Task instructions:
From the data below, copy exactly the lines that lie between the one holding "Enable Auto Run with Yes" and the one holding "Task: Switch to the Formation workspace", including both, and nothing more.

*** Opening Input data ***

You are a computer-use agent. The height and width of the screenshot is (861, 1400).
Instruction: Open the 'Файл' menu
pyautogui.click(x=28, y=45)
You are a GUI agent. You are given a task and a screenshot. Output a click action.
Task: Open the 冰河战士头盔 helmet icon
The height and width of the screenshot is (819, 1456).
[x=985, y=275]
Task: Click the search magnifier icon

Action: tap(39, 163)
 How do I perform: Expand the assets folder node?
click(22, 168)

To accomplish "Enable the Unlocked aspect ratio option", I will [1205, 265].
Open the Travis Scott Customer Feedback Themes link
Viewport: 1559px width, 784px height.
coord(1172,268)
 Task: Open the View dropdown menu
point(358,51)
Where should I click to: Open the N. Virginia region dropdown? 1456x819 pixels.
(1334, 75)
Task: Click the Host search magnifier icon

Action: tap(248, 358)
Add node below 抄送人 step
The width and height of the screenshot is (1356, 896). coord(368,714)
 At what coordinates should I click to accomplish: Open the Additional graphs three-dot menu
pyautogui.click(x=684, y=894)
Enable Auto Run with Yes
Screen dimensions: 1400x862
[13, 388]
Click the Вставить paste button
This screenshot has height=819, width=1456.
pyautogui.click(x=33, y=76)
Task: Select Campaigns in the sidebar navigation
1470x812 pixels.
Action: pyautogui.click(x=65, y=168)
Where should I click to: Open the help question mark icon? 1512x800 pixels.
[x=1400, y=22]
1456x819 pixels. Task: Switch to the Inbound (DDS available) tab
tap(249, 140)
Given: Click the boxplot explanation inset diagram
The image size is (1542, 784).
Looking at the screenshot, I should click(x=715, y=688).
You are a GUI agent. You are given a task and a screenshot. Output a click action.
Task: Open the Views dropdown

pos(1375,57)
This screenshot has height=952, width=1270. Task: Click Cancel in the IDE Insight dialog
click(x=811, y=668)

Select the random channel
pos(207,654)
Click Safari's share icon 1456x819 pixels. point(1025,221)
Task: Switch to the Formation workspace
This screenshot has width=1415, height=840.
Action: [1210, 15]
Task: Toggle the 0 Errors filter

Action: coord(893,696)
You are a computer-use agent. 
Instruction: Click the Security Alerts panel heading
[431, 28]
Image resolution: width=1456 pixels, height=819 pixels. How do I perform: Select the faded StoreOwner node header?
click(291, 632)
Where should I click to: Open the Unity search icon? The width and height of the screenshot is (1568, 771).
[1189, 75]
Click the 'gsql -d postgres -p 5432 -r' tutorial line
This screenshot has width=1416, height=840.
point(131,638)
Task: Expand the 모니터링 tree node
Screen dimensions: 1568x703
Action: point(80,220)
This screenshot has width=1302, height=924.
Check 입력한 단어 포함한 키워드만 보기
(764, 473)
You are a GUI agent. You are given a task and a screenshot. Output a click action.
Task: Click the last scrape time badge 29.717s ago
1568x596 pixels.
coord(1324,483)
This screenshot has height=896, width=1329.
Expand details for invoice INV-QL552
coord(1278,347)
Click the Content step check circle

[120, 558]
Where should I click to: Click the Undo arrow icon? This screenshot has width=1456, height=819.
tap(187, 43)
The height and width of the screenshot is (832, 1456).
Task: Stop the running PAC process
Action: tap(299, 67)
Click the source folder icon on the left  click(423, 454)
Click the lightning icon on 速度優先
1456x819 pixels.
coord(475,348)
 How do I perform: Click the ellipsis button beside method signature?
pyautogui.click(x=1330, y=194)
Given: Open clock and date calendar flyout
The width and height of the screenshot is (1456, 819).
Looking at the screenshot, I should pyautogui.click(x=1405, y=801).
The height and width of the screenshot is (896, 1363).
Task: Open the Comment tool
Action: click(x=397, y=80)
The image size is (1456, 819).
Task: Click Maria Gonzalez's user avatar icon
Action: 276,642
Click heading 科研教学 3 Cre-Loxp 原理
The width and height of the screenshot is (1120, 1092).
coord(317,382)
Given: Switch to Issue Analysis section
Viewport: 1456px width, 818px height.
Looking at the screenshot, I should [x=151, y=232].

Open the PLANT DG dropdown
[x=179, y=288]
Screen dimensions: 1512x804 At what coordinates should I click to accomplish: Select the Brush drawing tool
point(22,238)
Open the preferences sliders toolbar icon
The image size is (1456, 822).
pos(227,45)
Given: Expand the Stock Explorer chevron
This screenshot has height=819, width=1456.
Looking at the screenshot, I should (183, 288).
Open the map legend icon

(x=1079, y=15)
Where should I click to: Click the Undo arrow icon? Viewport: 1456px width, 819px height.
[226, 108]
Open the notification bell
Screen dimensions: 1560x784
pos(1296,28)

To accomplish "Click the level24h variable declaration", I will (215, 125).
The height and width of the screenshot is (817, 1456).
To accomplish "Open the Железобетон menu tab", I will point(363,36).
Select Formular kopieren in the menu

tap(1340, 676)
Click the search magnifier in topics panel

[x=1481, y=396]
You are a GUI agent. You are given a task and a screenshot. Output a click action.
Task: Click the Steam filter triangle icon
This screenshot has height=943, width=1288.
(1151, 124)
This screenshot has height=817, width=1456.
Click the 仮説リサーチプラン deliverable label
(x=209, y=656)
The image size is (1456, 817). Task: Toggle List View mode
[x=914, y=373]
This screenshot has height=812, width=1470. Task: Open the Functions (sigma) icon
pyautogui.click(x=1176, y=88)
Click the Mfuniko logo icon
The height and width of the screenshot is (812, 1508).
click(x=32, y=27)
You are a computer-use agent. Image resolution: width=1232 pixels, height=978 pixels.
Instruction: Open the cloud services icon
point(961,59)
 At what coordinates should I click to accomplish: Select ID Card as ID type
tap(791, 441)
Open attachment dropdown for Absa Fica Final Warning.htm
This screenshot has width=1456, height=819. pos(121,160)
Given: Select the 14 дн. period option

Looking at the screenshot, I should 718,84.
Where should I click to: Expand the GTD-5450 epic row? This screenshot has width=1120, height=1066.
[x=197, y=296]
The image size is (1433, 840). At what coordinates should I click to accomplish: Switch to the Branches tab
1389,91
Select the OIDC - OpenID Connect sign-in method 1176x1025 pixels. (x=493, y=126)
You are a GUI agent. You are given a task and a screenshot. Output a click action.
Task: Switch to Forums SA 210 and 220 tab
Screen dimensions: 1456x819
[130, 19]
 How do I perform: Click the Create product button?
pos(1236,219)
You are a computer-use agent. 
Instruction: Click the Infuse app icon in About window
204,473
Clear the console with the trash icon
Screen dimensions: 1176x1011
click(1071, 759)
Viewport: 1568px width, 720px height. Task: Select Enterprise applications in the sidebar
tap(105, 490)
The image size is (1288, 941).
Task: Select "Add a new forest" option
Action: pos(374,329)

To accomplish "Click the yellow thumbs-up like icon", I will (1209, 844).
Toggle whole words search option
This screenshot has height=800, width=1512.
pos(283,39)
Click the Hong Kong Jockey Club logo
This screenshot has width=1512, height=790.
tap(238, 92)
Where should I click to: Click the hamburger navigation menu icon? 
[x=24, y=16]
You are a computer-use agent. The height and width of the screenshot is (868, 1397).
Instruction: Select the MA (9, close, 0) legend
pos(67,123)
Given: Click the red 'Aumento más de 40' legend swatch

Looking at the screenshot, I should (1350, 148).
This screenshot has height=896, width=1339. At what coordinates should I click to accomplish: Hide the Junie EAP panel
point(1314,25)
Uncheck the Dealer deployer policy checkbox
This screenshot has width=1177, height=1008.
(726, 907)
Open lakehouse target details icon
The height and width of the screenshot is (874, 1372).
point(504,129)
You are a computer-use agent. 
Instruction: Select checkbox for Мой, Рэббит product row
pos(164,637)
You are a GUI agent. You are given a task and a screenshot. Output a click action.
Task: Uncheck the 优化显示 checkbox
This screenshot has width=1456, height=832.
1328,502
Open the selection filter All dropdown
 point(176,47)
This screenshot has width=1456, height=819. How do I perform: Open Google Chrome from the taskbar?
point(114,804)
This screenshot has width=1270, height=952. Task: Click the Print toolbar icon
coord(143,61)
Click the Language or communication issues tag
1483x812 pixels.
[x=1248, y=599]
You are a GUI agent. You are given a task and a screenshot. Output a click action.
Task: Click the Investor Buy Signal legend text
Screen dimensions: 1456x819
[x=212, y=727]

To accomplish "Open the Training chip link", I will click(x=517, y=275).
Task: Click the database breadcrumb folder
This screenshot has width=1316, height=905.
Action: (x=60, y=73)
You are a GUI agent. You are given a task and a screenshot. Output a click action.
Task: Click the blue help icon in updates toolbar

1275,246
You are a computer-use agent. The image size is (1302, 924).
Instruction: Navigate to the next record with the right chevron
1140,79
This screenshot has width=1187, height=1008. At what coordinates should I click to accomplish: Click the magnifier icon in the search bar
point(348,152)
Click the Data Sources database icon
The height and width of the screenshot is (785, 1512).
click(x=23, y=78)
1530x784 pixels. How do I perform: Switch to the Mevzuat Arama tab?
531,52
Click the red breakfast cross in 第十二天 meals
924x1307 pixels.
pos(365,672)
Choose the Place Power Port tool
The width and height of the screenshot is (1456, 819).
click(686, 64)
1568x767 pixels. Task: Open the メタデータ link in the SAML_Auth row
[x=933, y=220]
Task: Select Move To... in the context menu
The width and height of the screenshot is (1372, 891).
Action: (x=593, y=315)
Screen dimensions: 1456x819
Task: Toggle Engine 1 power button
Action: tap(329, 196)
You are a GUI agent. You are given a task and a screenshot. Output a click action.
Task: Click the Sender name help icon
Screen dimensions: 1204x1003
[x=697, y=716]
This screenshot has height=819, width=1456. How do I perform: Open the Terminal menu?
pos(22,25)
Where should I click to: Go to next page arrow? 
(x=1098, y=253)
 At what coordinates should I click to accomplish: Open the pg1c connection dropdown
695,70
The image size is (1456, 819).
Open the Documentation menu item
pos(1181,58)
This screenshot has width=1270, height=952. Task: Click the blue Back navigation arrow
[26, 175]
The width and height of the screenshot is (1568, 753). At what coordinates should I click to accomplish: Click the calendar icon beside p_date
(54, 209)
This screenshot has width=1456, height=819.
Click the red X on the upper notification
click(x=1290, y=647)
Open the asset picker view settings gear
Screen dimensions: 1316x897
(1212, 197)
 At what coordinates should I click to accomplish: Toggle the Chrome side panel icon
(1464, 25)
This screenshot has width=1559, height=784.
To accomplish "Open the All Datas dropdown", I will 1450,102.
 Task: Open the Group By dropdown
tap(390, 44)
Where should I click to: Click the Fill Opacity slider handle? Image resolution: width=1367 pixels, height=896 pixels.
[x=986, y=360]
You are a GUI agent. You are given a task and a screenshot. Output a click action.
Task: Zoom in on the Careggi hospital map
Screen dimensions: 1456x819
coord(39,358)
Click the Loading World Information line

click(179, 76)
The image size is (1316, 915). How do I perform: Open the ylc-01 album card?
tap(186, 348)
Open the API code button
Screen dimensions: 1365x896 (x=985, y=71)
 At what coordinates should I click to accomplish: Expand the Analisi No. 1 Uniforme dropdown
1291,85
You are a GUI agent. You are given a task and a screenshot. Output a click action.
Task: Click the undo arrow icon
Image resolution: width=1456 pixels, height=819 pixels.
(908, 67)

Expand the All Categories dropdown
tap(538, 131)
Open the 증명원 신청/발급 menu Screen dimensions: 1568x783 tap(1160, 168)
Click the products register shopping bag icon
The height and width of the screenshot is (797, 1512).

*** Closing Input data ***

Task response:
Enable Auto Run with Yes
Screen dimensions: 1400x862
[13, 388]
Click the Вставить paste button
This screenshot has height=819, width=1456.
pyautogui.click(x=33, y=76)
Task: Select Campaigns in the sidebar navigation
1470x812 pixels.
Action: pyautogui.click(x=65, y=168)
Where should I click to: Open the help question mark icon? 1512x800 pixels.
[x=1400, y=22]
1456x819 pixels. Task: Switch to the Inbound (DDS available) tab
tap(249, 140)
Given: Click the boxplot explanation inset diagram
The image size is (1542, 784).
Looking at the screenshot, I should click(x=715, y=688).
You are a GUI agent. You are given a task and a screenshot. Output a click action.
Task: Open the Views dropdown

pos(1375,57)
This screenshot has height=952, width=1270. Task: Click Cancel in the IDE Insight dialog
click(x=811, y=668)

Select the random channel
pos(207,654)
Click Safari's share icon 1456x819 pixels. point(1025,221)
Task: Switch to the Formation workspace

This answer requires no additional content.